Матвей отправил гонца, и вскоре прибыл Григорий – мельник. Он был высокий, широкоплечий человек, с руками размером с кувшины, с бородой, которая никогда полностью не была ни чёрной, ни серой, но была какого-то странного переходного цвета. Его кожа была потемневшей от муки, от работы, от солнца – он казался вырубленным из дерева, оставленным стоять на солнце достаточно долго, чтобы потемнеть и затвердеть.
– Григорий, – произнёс Маркиз, и мельник кивнул неохотно. – Я хотел бы увидеть вашу мельницу. И ваши припасы. Ваше хранилище зерна.
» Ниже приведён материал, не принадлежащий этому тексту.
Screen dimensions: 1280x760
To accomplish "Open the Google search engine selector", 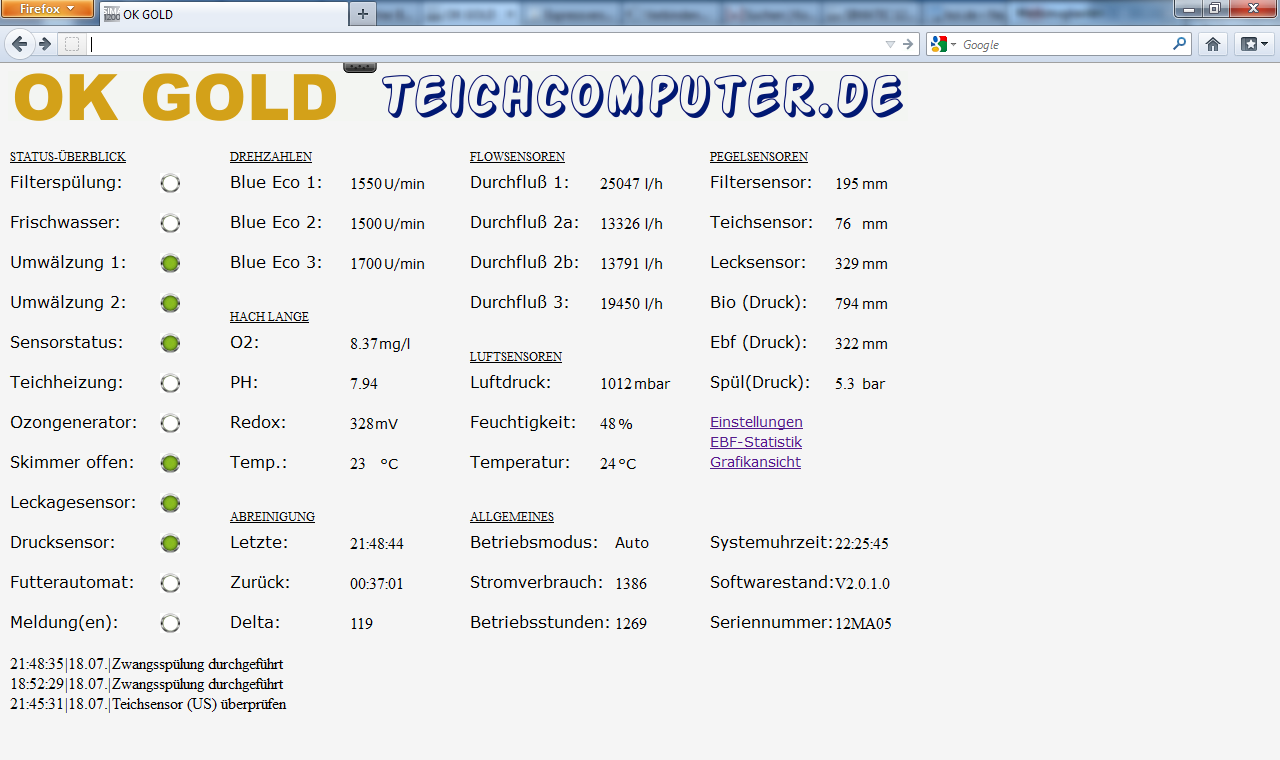I will 943,44.
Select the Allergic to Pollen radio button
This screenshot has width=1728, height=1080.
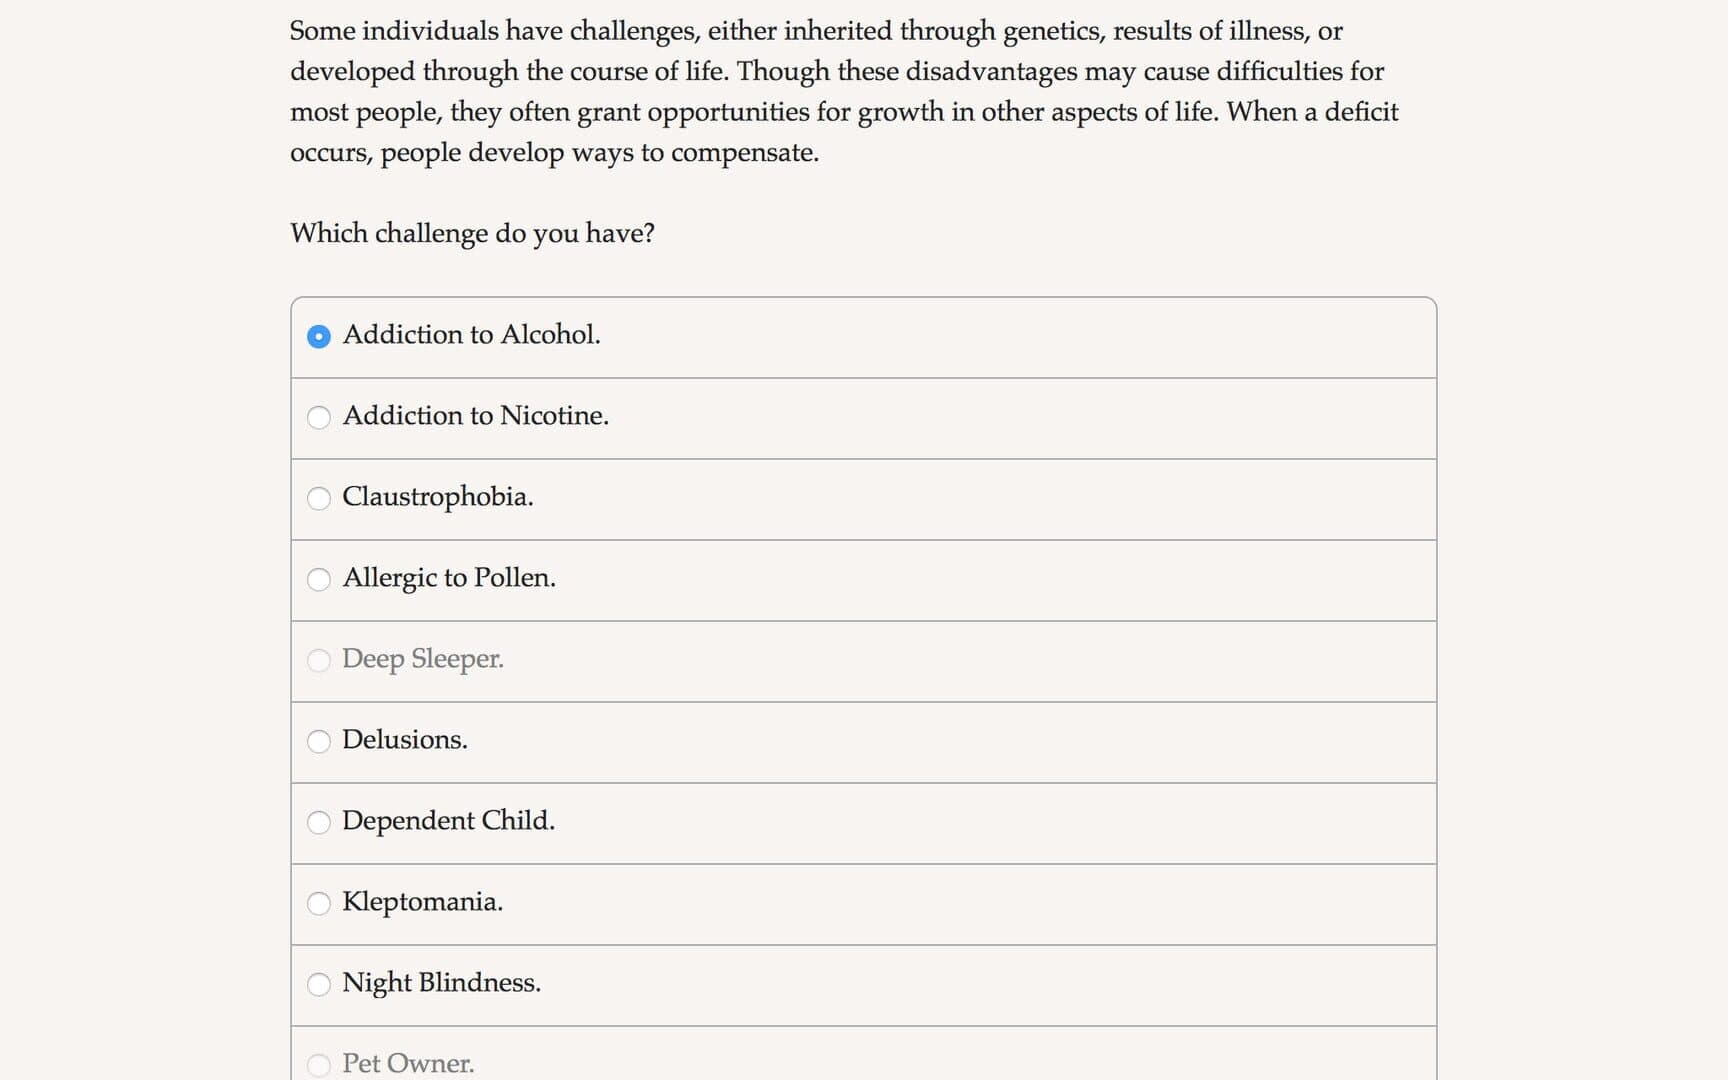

Григорий защищал своё место, как кот защищает клубок шерсти. Его лицо приняло упрямое выражение, и голос его стал похож на скрежет старого дерева:
– Моя мельница стояла тридцать лет. Тридцать лет она стояла без ваших бумажек, без ваших печатей. Зерно мололось, люди ели. Что ещё нужно?
Маркиз шёл рядом с ним по пути к мельнице, не отвечая сразу. Только когда они достигли здания, его рука поднялась и указала на стену:
– Это, – сказал он просто.
На стене, особенно в тех местах, где древесина была наиболее влажной, проступал серовато-зелёный налёт – плесень, распространявшаяся медленно, но неумолимо, как захватчик, осаждающий город. Маркиз прикоснулся к ней пальцем, и при малейшем давлении налёт рассыпался в пыль.
– Видите? – спросил Маркиз. – Это плесень. Это происходит, когда влага скапливается, когда воздух не циркулирует, когда зерно хранится в условиях, которые способствуют его гниению. Ваше зерно… – он повернулся к Григорию, – …ваше зерно умирает здесь. Медленно, но верно.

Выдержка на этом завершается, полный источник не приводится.